Bloodworth v. State, 128 Ga. App. 657, 658 (1) (197 SE2d 423) (1973) (separate

convictions could stand where “each count referr[ed] to a different day and different

transaction, and each recit[ed] ‘the date herein alleged being a material averment as

to this count.’”); Martin v. State, 73 Ga. App. 573, 576 (3) (37 SE2d 411) (1946)

(separate convictions for operating a lottery did not merge where indictment alleged

that the date of each count was “an essential averment as to this transaction.”).

As a result, Townsend is correct that his convictions for theft by taking must

merge. And, as the sentences imposed on each count were to run consecutively, we

must vacate the sentences and remand with instructions to merge the three theft

offenses and resentence Townsend for only one theft conviction, in addition to the

forgery conviction.

2. Townsend next argues that the trial court erred in ordering restitution

without conducting a hearing and by identifying the victim to whom restitution was

due as “Jayhawk Sports.” Although we conclude that Townsend waived any argument

with respect to a hearing or the restitution amount, we note that there is a scrivener’s

error with regard to the victim’s name. We therefore affirm the restitution amount, but

remand with instructions to correct the name of the victim.

11

Under OCGA § 17-14-3 (a), the trial court “shall, in sentencing an offender,

make a finding as to the amount of restitution due any victim, and order an offender

to make full restitution to such victim.” When the parties disagree about the amount

of restitution due, the trial court must conduct a hearing on the amount of restitution.
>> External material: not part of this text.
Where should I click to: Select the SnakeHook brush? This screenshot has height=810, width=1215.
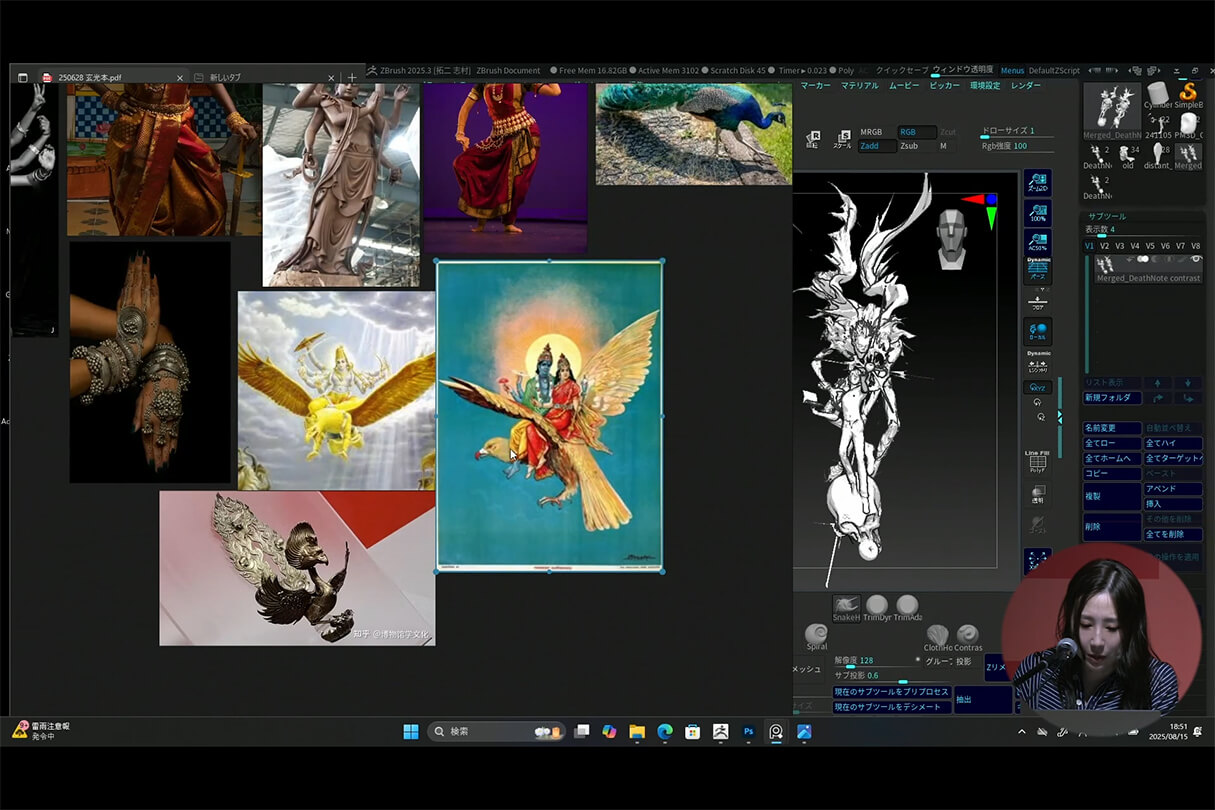click(x=846, y=606)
OCGA § 17-14-7 (b). But a defendant can “waive any error in the decision of the trial

court to decide the question of restitution as a part of the sentencing hearing, rather

than in a separate and distinct hearing.” (Citations and punctuation omitted.) Wilson

v. State, __ Ga. App. __ (2) (842 SE2d 521, 524-525 (2)) (2020); see also Futch v.
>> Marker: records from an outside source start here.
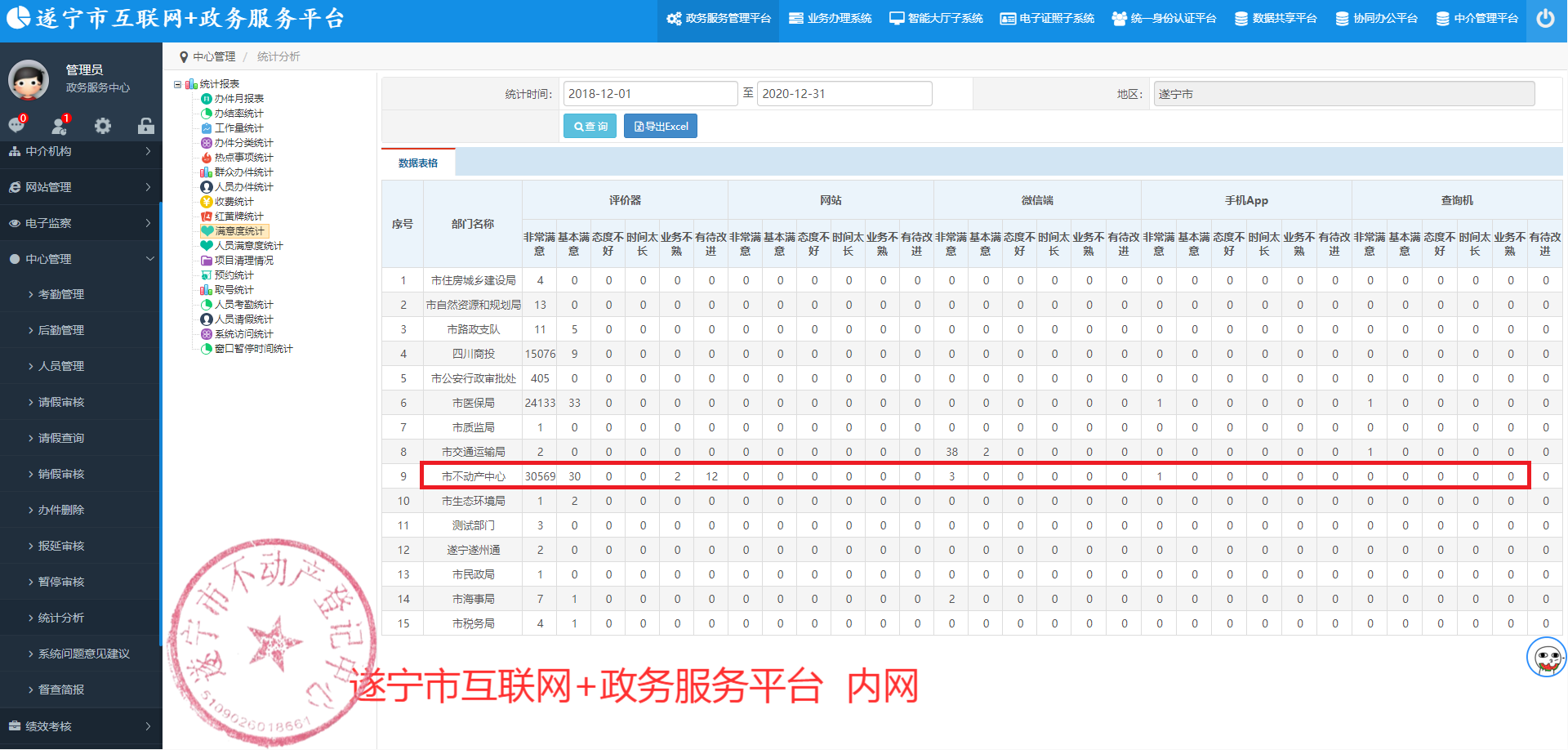Expand the 网站管理 sidebar menu
The image size is (1568, 750).
click(x=80, y=187)
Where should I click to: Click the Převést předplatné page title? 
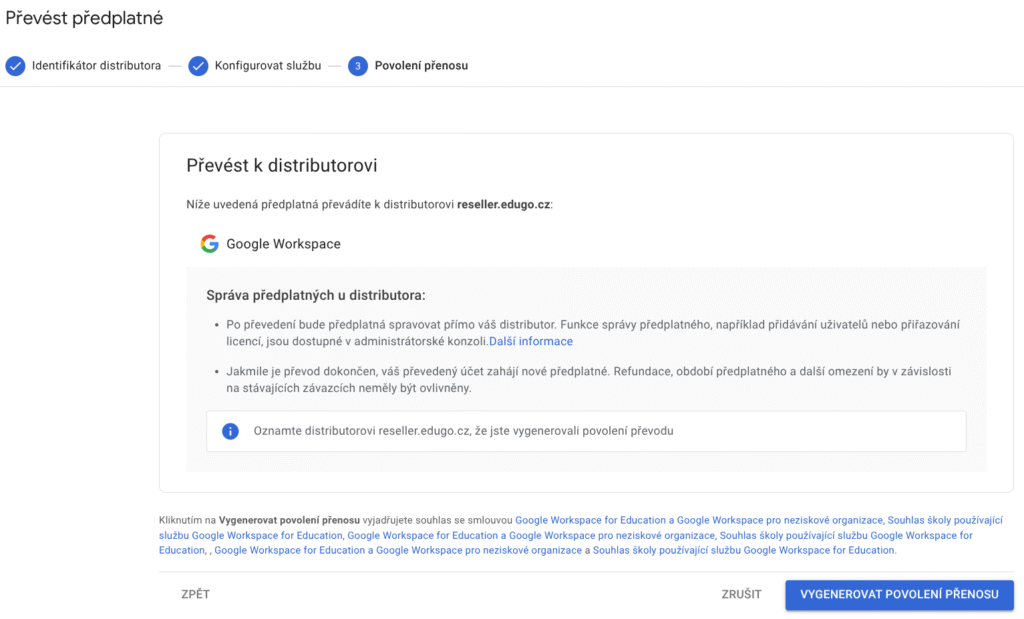pyautogui.click(x=84, y=18)
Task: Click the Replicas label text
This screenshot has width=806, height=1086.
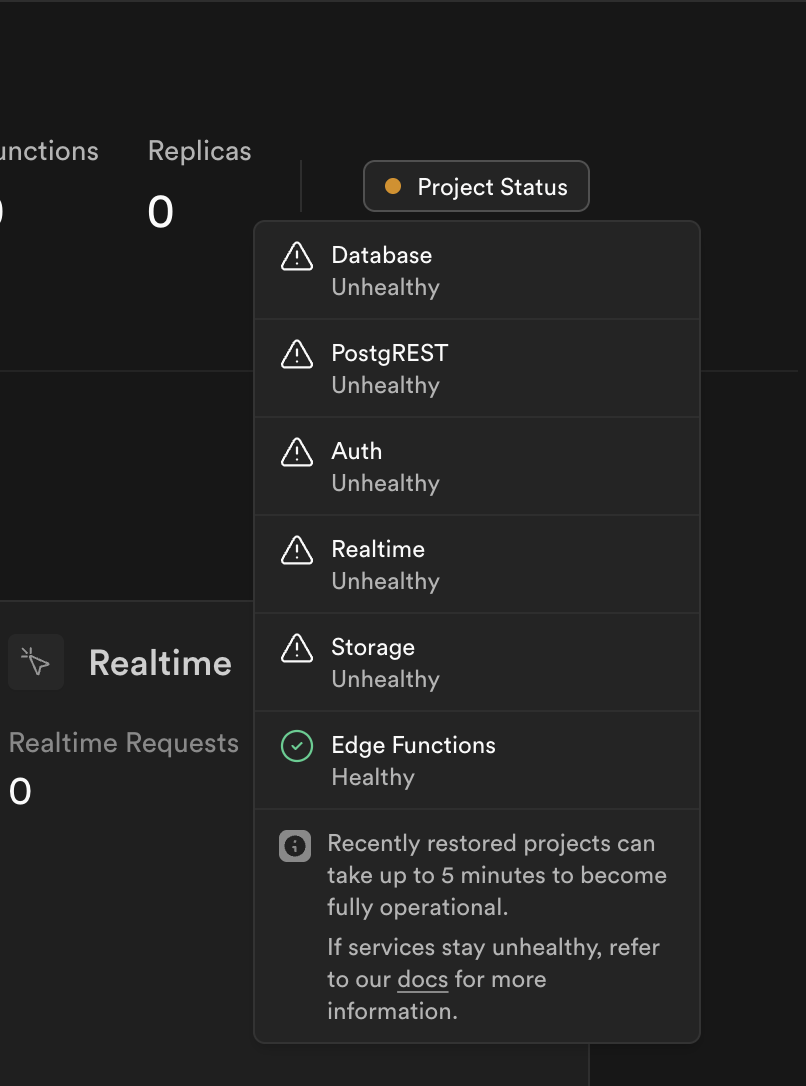Action: click(x=199, y=151)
State, 314 Ga. App. 294, 297-298 (3) (a) (723 SE2d 714) (2012); Ezebuiro v. State,

308 Ga. App. 282, 285-286 (2) (a) (707 SE2d 182) (2011).

Here, there was no dispute about the amount of restitution due, thus eliminating

the trial court’s obligation to conduct a hearing. Moreover, Townsend never requested

a hearing, nor did he move for a continuance or ask to present any evidence with

regard to restitution. Futch, 314 Ga. App. at 297-298 (3) (a); Ezebuiro, 308 Ga. App.

at 285-286 (2) (a). In fact, he requested that he be able to make restitution, and he

testified that he had the funds to make payment. At sentencing, Townsend informed

the trial court that “we did make an offer and showed proof that I had all the funds to

provide you the 200,000. . . . When I offered to pay the 200,000 in cash and went

12

across the street to Wells Fargo and showed proof that I had the funds to reimburse

or make everything whole[.]” And in his own testimony at trial, Townsend stated that

he was willing to pay the victims the $200,000 to “cash [the victims] out and buy

their ownership interest back.” To argue now that a hearing was required for the trial

court to determine the amount of restitution – an amount that Townsend himself

conceded was correct – is disingenuous.

Although we find no error in the imposition of restitution, we note that there

is a scrivener’s error in the sentencing sheet. The trial court ordered restitution be

paid to “Jayhawk Sports,” but there was no testimony at trial that JayHawk Sports

was the victim in this case. The proper remedy in such case is to remand for the trial

court to correct the error. Cooper v. State, 352 Ga. App. 783, 791 (4) (835 SE2d 724)

(2019).

For the foregoing reasons, we affirm the trial court’s order awarding restitution,

vacate the convictions and sentence imposed on the theft by taking counts, and

remand for the trial court to merge those convictions and resentence Townsend

accordingly, as well as to correct a scrivener’s error in the restitution order.

Judgment affirmed in part, vacated in part, and case remanded with direction.

Reese, P. J., and Colvin, J., concur.